Test Driven Development of PDFs With PHPUnit and PDFBox

On several of the sites I manage we use wkhtmltopdf to generate PDF files. One of the downsides to this process is that it’s hard to test the generation of the PDF. To overcome this we use PDFBox so we can inspect what’s inside the PDF so we can use TDD.

Install the Necessary Software

If you don’t already have it installed you’ll need to install Java.

Next you’ll need to download PDFBox and place it somewhere on your system. The file is “only” 14 MB so I actually include it in the repo for my project so everyone who is working on the projects is using the same version.

Helper Function

The PHPUnit documentation has you extend the TestCase class. I always create a TestCase class specific to my project that extends TestCase so I add functions I use over and over again (for example, you might need to initialize the same type of class without dependency injection over and over). To this class we’re going to add a helper function so we can use PDFBox to extract the data .

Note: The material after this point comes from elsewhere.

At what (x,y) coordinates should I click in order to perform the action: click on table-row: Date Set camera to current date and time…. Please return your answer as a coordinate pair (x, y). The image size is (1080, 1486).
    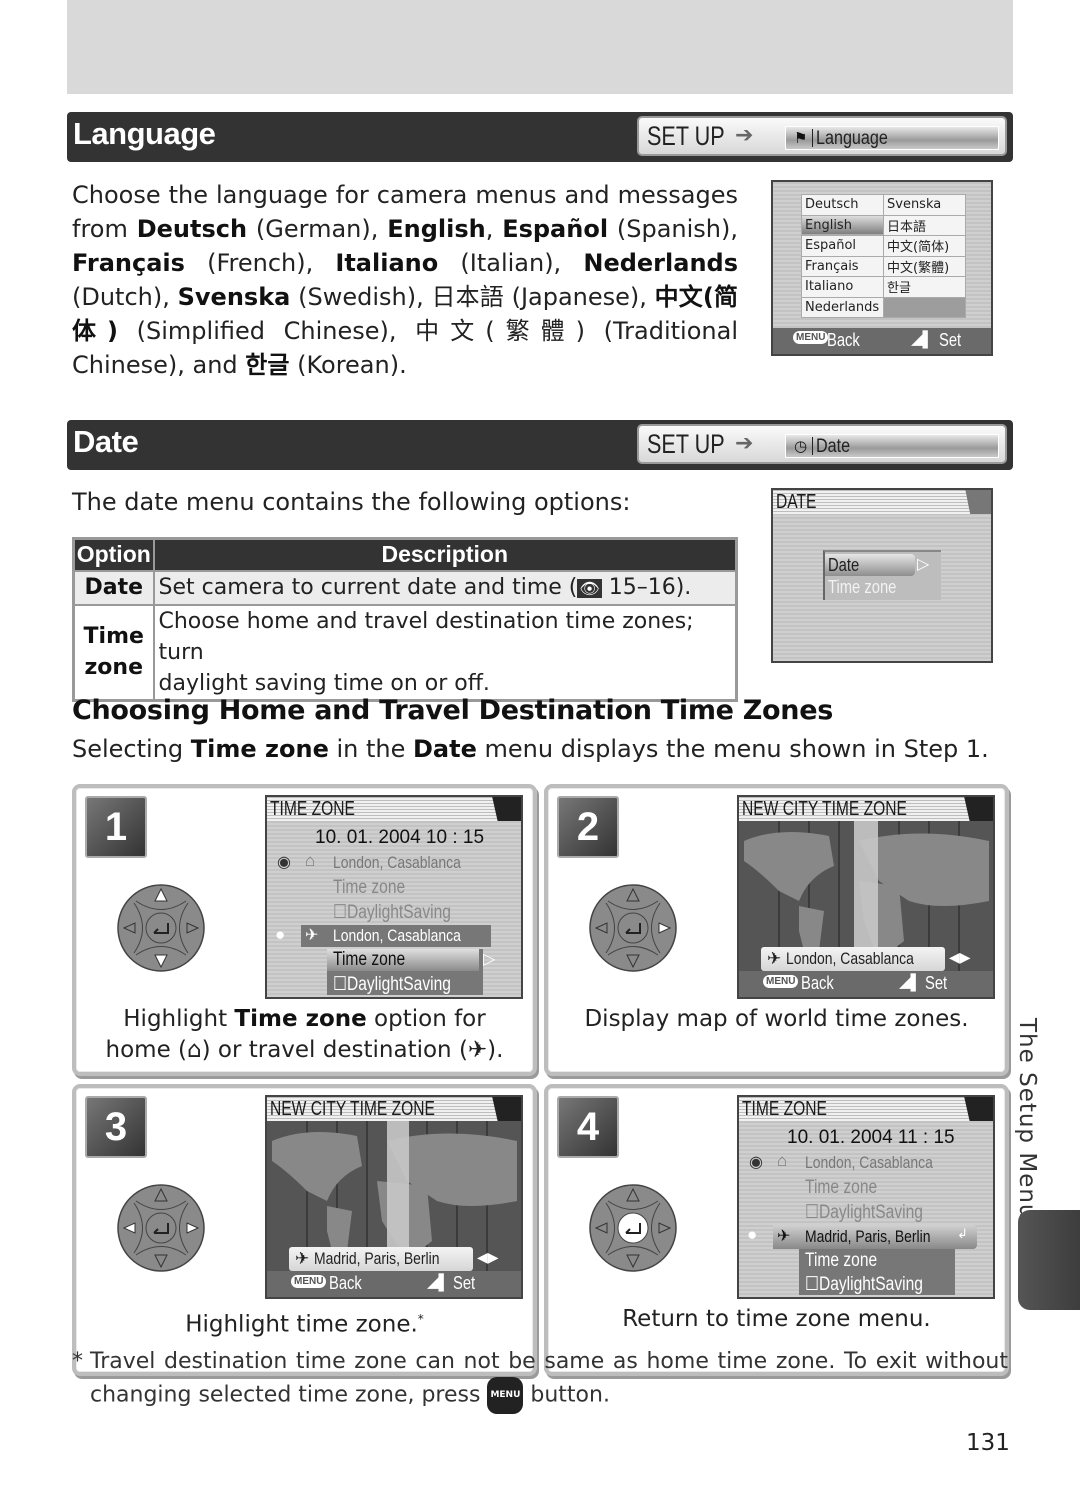
    Looking at the image, I should click on (405, 588).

public function getHtmlFromPdf($filename)
{
    $txt = tempnam("/tmp/", "getHtmlFromPdf");
    $path = "/path/to/pdfbox-app-2.0.3.jar";  // replace this with your own path
    $cmd = "java -jar {$path} ExtractText -encoding UTF-8 -html {$filename} {$txt}";
    exec($cmd);
    $streamOut = file_get_contents($txt);
    unlink($txt);
    return $streamOut;
}

Example

<?php
use Example\Tests\TestCase;
use Example\Invoice;

class InvoiceTest extends TestCase
{
    public function testCanGeneratePdfWithInvoiceTotal()
    {
        $invoice = new Invoice();
        $invoice->setTotal(1.5);
        $invoice->generatePdf();

        $body = $this->getHtmlFromPdf();
        $this->assertRegExp("/1.50/", $body, "Should have the invoice total listed")
    }
}

You’ll still need to do a visual inspection of a generated PDF but this will make sure the important parts are included.